Forty years ago, on the night Hurricane Camille devastated Nelson County, Thompson, of Williamsburg, survived being washed away from the house she and her family were staying in and was carried more than 3 miles down U.S. 29 by the flood waters.

She told the astounding story of her survival to a crowd of more than 800 people Thursday night at a remembrance held at Nelson County High School in Lovingston.
“All of a sudden we heard that roar,” Thompson said about the night of Aug. 19, 1969. “The roar of the heavens that came down and smashed the house to bits.”
“[The water] threw me under, I was rolling under and under,” Thompson said. “I went down and across [U.S.] 29 and under the [debris] slides coming off the mountains.”
Speaking softly into the microphone, Thompson recalled how she was later found at Ridgecrest Baptist Church and transported to Lynchburg General Hospital, where she was reunited with her son, who had also been washed away from the home.

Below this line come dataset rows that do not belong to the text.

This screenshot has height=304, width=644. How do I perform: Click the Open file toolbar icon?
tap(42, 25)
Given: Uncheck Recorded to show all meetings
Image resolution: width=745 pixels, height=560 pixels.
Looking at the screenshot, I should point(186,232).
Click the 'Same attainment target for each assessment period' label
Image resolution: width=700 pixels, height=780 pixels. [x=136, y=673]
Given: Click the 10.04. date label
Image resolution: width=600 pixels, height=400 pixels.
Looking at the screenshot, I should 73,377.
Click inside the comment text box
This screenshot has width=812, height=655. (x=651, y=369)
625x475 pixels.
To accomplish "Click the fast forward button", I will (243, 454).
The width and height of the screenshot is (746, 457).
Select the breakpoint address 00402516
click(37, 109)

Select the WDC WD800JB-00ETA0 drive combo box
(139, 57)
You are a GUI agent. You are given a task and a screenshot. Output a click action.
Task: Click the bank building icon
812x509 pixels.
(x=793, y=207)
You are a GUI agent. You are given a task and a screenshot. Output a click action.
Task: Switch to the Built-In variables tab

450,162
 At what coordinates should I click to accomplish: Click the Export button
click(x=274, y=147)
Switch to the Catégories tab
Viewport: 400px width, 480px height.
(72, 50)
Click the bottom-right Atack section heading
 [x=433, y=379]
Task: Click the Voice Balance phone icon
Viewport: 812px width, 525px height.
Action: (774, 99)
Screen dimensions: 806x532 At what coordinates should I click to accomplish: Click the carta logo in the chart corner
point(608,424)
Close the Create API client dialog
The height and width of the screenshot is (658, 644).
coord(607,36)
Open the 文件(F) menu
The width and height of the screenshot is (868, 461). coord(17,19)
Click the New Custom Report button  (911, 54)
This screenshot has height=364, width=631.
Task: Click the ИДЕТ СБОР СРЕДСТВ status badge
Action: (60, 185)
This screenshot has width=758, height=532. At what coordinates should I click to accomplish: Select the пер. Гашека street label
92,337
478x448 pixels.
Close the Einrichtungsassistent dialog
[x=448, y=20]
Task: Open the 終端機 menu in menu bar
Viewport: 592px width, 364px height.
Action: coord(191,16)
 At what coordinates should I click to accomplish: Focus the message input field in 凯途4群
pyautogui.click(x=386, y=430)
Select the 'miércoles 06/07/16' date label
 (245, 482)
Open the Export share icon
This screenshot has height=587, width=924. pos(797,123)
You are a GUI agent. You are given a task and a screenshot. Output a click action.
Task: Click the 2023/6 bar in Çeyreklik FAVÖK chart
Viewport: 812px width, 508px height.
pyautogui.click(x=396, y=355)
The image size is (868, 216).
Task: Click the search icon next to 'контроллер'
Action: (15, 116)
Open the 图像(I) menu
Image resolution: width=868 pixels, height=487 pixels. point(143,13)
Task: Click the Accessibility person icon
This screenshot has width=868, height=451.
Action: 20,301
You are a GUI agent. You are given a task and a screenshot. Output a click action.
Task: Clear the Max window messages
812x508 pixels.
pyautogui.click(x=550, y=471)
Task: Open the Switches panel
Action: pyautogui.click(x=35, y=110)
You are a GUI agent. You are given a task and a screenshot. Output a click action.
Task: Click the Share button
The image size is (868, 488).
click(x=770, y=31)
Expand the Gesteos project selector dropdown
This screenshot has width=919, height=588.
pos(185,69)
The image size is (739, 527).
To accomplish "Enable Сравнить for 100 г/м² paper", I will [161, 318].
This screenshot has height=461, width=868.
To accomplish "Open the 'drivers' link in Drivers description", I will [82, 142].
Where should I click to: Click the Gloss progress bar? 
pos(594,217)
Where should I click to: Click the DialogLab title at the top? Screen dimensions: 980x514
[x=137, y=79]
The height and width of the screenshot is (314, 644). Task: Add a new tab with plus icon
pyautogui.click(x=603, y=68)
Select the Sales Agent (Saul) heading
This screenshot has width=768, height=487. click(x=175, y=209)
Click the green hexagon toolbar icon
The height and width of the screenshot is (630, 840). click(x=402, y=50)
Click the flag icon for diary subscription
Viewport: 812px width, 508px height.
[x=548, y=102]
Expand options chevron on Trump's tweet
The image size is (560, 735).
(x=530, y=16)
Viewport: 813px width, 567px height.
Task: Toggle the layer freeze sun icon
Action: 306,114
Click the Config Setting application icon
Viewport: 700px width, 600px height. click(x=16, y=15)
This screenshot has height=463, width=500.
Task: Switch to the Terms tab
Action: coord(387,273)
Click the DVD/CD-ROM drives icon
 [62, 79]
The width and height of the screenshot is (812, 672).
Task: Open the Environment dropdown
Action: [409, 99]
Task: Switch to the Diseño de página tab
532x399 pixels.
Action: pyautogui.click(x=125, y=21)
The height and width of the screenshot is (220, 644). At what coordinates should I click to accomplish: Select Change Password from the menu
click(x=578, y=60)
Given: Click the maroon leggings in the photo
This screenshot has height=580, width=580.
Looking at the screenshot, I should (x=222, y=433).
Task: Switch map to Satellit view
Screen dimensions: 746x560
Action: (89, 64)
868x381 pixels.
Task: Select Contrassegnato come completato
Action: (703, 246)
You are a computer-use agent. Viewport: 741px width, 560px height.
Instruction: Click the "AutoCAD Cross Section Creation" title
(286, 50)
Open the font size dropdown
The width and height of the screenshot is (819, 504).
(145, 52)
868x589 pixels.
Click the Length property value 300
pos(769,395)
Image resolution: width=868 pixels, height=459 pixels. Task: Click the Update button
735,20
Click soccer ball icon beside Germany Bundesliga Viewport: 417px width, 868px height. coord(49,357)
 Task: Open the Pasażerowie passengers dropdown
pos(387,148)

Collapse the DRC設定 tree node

“I’m a miracle,” Thompson said. “There’s so much of my story to tell, I can’t tell it all.”
Curtis Matthews, of Woods Mill, told of how he stayed out in the storm that night to help truckers and motorists survive the storm.
“I was more a bystander than a victim,” Matthews said. “I was out in it when it started and I was out in it when it ended.”
The hour-long event, sponsored by the Oakland Museum near Colleen, began with a slideshow set to music featuring pictures taken by Brower York Jr., a photographer for a newspaper in Waynesboro at the time; Ralph and Patti Turpin; Beth Goodwin; and others.
Extra chairs had to be brought into the high school’s auditorium to accommodate the massive crowd. But even that wasn’t enough: Some had to view a broadcast of the event in the cafeteria.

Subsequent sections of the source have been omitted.